The pattern reverses in the year after an index change. The average addition rises an additional 1% relative to the market on the day after it is added to the index, then loses about 2% relative to the market over the following year. If the addition is a mega-cap, there is a 2% follow-through share-price rise the day after the effective date, followed by a drop of 7% over the next year (Arnott, Kalesnik, and Wu, 2018).
Our research further shows that the average deletion drops 1% more the day after its removal from the index, then beats the market by an average of 20% over the next year. The S&P 500 is designed to buy high and sell low, which results in a performance gap of 24% between additions of mega-cap stocks and discretionary deletions from the day after the change is made until 12 months later.On December 11, 10 days ahead of the index rebalance date (December 21) on which Tesla is scheduled to enter the S&P 500, the S&P index committee announced it is dropping Apartment Investment and Management (Aimco) (NYSE:AIV) to free up space for Tesla. AIV’s price has dropped 36%, lagging the market by 52%, in the 12 months before the announcement of its removal from the S&P 500. This price decrease is likely a key reason the S&P index committee decided to drop it.

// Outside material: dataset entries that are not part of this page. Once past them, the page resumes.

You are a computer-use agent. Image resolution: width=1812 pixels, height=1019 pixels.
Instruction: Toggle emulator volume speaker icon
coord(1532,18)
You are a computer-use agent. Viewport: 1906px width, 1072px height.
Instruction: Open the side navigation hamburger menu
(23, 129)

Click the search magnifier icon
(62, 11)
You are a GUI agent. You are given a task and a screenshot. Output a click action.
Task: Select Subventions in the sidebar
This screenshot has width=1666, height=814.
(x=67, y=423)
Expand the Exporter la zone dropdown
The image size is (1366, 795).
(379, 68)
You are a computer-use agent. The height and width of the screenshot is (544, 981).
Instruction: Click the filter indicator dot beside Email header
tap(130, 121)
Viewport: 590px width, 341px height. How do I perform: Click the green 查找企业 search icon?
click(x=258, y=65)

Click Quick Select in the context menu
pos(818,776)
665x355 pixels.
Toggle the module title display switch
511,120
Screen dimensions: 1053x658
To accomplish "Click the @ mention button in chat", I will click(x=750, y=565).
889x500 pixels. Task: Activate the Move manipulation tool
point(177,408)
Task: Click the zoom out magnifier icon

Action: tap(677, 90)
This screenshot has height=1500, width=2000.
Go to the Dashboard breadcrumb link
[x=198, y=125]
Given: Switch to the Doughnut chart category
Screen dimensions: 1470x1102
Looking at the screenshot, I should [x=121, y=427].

AIV’s price fell further, by more than 4%, in the after-market trading session following the December 11 announcement it would be removed from the index. Both Tesla and Aimco followed the familiar pattern: Tesla’s share price surged, while Aimco's share price plummeted before the index adjustment date. If history is a guide, the prospects for each of these stocks may substantially reverse over the next year, with Tesla underperforming and Aimco recovering nicely.
Our 2018 research showed that the performance gap between index additions and deletions is stronger for the additions with the largest capitalization. But Tesla is not just a mega-cap company—after the S&P decision on November 16, it ranked sixth among all US public companies in terms of capitalization. Previously, the number six position in the S&P 500 was held by Berkshire Hathaway, a company with 7 times Tesla’s last quarterly revenue (third quarter 2020) and 91 times Tesla’s last quarterly net income.
Tesla’s size raises another point of concern: typically, only 2 to 3 of the top 10 stocks ranked by global market-cap remain in that list 10 years later (Arnott, Kalesnik, and Wu, 2018). Importantly, the 7 or 8 companies that drop off the top 10 list over the following decade all underperform the newcomers to the list 10 years later. Contributing drivers to the aging and fading top dogs’ decline are 1) more directed competition after becoming a top dog; 2) greater regulation seeking to extract revenues from perceived cash cows and seeking control over perceived predatory practices; and 3) the likely overvaluation that drove these companies to top-dog status in the first place. The top-dog status of Tesla further tilts the odds of price underperformance, and not in Tesla’s favor.